Well, let’s not kid ourselves that we’re going to try doing this just for the fun of it or the thrill of the “hunt” for the right password. Now,first a little basics – WEP or Wired Equivalent Protection – is an old, but still widely used WLAN encryption system, which is well-known for its vulnerability – depending on the decryption system, you can crack it open in under a minute. In our case, we’re going to go with the slower and legal (up to a point) passive hacking way.
First, you’ll need to google and download the following two programming packages – Commview for WiFi (available as a very useful for our purposes demo/trial version) and aircrack-ng for win with which will be doing the actual decryption of the WEP password. After you’ve downloaded and installed both programs, I’d recommend to tweak the CommView by going to Options\Memory Usage and select the maximum amount of packets to be retained in the buffer – 20000. Now, after we’ve finished setting up the stage for the first part of the WEP hack – the recon.
For our recon, we’re using the CommView for WiFi package as a packet sniffer and monitor.
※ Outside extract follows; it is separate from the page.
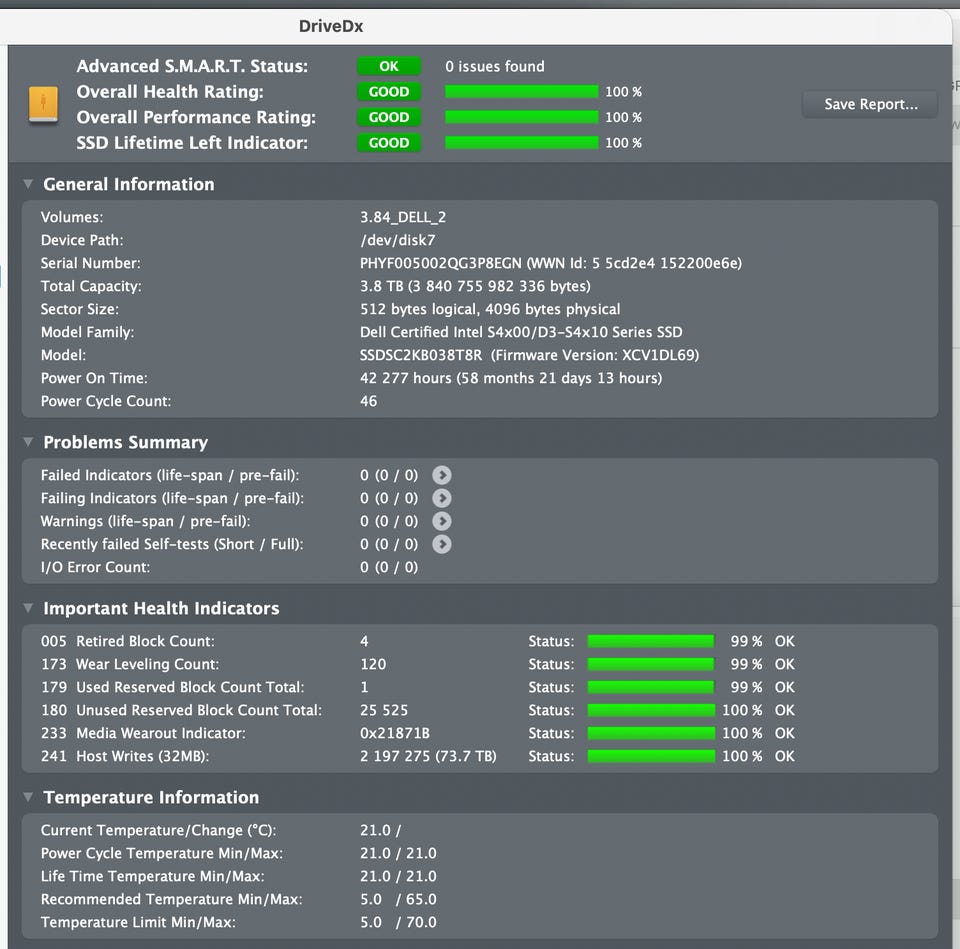Click the Retired Block Count status bar

[651, 641]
Now, this is the slower, passive method to go, but it can be argued that it’s legal up to the point of using the retrieved password, whereas an active hack is considered a crime from the beginning. Now, first start the program and select “Start capture” or Ctrl+S and you should get this prompt:
First, select start scanning to “meet the neighbors”. In our case, we have people on channels 6,7 and 11. Although we see a guy on 11 with a decent signal strength we’ll have to ignore him, because he’s using WPA. Our only victim is channel 7. so we select under Capturing: Channel 7 and “Capture”. Now we have to wait, which depending on the network we’re going after might take anything between 5 minutes and days. The good thing is that the program is lightweight enough,that you could freely play Modern Warfare 2 while you wait without any performance SNAFU’s. The bad thing , however, is that this program takes over your WLAN card, so if you don’t have an additional one and/or a wired ethernet connection … Well, you’re screwed and you’d have to forget about twitter and facebook.Now, when the entries in the packet buffer get near to 20000 please highlight them all and then right click + save packets as. IMPORTANT – save them as *.cap files.
Also, to avoid unnecessary memory usage and false positives, select only “capture data packets”. After you’ve captured at least 20000 packets from a single source (I’d recommend more), we should be ready to try and get the password for the network.
For this part, we’ll need the Aircrack-NG suite for windows (don’t download the Linux version) and for the sake of usability I’d recommend we use the Aircrack-NG GUI.exe (in \Bin). Now, we start the program and we’re greated with this:
As you probably see, I’ve already selected the encryption, Key size (try first for 64bits then 128) and a PTW attack. The first two are self-explanatory, but the latter one is the real peach. When we’re using it, it’ll cut drastically the amount of captured packets needed to crack a WEP encryption down to around 20000-30000 (usually) packets for 64bits, which is the more common one in my experience, (from an original 250 000 minimum) and ca. 80-100000 packets for the 128bit version (down from 1000 000+ ). I’ve also selected the previously saved captured packets files, so we just press launch so we get this prompt:
Index number of attack network: 1 (afterall, we’ve got more than enough captured packets to go for at least the 64bit key, so we press 1 and then the enter key. If we’re successful, we’ll get this:
So, now, we know the password and the network name (the deleted ESSID) so you could “borrow” some bandwidth from you’re crusty neighbor. Now,as this is illegal, I recommend that you don’t do it, because it’s wrong and worse, punishable by law (if they catch you). So don’t do it( near your home or workplace at least).
Well, that’s how you do a passive WEP hack thru Windows 7, so go nuts! Sometime in the near-future will try to do the same, but with a WPA encrypted network which is a whole different strory.
bk109 out “warwalking” the mean streets of suburbia… No one is safe! (Except everyone,’cause I ain’t doin’ illegalz stuffz an’ shitz!